Summary. The manuscript proposes PCSR, a framework for handling noisy correspondences in cross-modal retrieval. It employs confidence-based estimation to separate clean from noisy image-text pairs, introduces a Pseudo-label Consistency Score (PCS) to further partition noisy pairs into ambiguous and refinable subsets, applies robust losses to ambiguous samples, and performs text replacement on refinable samples via Adaptive Pair Optimization (APO). Effectiveness is claimed on CC152K, MS-COCO, and Flickr30K.

Significance. If the results hold, the work offers a finer-grained alternative to binary clean/noisy splits by exploiting diversity within noisy instances, which could improve sample utilization and robustness in noisy supervision for retrieval tasks. The PCS as a stability metric is a potentially useful technical contribution.

major comments (3)

[Abstract, paragraph describing the refinement step and APO] Abstract and APO description: the text replacement mechanism for refinable samples is load-bearing for the novelty claim of handling 'intrinsic diversity within noisy instances,' yet the source of replacement texts, selection criterion, and any guarantee of improved semantic alignment (versus the original noisy pair) are not defined. If replacements derive from the same model's pseudo-labels, error reinforcement rather than correction is possible.
[Method, PCS definition] Method section on PCS: using pseudo-labels generated by the model under training to compute consistency scores for deciding how to refine the same data creates a circular dependency. The manuscript must demonstrate that PCS provides an independent signal rather than amplifying early errors.
[Experiments] Experiments: the abstract asserts validation on three datasets but supplies no quantitative results, ablation on the two free parameters (confidence threshold and PCS threshold), or direct comparison against uniform strategies. Without these, it is impossible to confirm that the proposed division yields gains that support the central claim.

minor comments (2)

[Notation and abstract] Ensure all acronyms (PCS, APO) are expanded on first use and used consistently.
[Figures] Pipeline figures should explicitly label the clean/noisy split, PCS computation, and the two branches of APO.

Simulated Author's Rebuttal

3 responses · 0 unresolved

We sincerely thank the referee for the constructive and detailed feedback. We have carefully reviewed each major comment and provide point-by-point responses below, indicating where revisions will be made to strengthen the manuscript.
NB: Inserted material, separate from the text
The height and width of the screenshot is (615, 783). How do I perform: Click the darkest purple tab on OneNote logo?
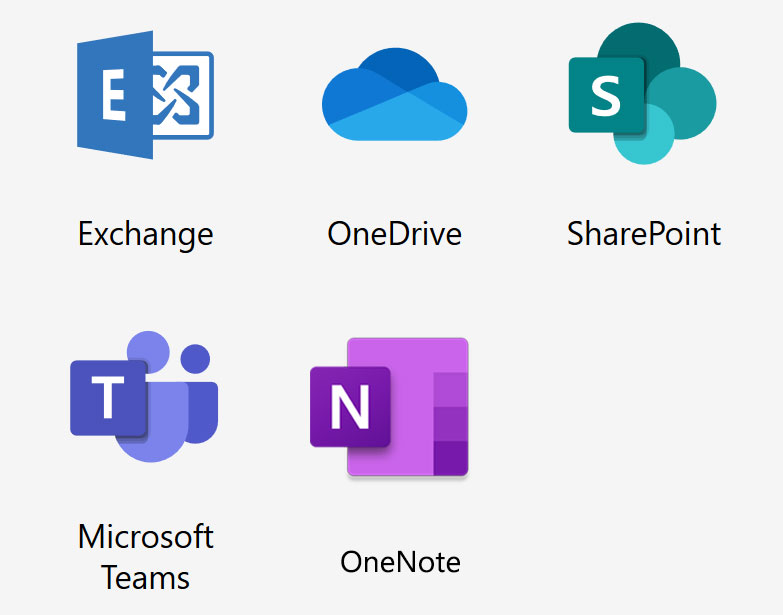pyautogui.click(x=450, y=457)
read point-by-point responses

Referee: [Abstract, paragraph describing the refinement step and APO] Abstract and APO description: the text replacement mechanism for refinable samples is load-bearing for the novelty claim of handling 'intrinsic diversity within noisy instances,' yet the source of replacement texts, selection criterion, and any guarantee of improved semantic alignment (versus the original noisy pair) are not defined. If replacements derive from the same model's pseudo-labels, error reinforcement rather than correction is possible.

Authors: We agree that the current description of the text replacement mechanism within APO is insufficiently detailed. In the revised manuscript we will expand the APO subsection to explicitly specify the source of replacement texts, the selection criterion used, and empirical evidence (including alignment metrics before and after replacement) that the operation improves semantic correspondence. We will also add a short analysis addressing the risk of error reinforcement, for example by restricting replacements to samples whose PCS exceeds a conservative threshold and by validating against a small set of manually verified pairs. revision: yes
Referee: [Method, PCS definition] Method section on PCS: using pseudo-labels generated by the model under training to compute consistency scores for deciding how to refine the same data creates a circular dependency. The manuscript must demonstrate that PCS provides an independent signal rather than amplifying early errors.

Authors: This concern about circularity is well-taken. We will revise the PCS definition paragraph to clarify that consistency is measured across temporally separated model checkpoints (e.g., every k epochs) rather than solely on the instantaneous prediction, thereby providing a stability signal that is partially decoupled from any single erroneous state. In addition, we will include a new paragraph with both a brief theoretical argument and supporting experiments that track how PCS correlates with ground-truth alignment on a held-out clean subset, demonstrating that early errors do not dominate the score. revision: yes
Referee: [Experiments] Experiments: the abstract asserts validation on three datasets but supplies no quantitative results, ablation on the two free parameters (confidence threshold and PCS threshold), or direct comparison against uniform strategies. Without these, it is impossible to confirm that the proposed division yields gains that support the central claim.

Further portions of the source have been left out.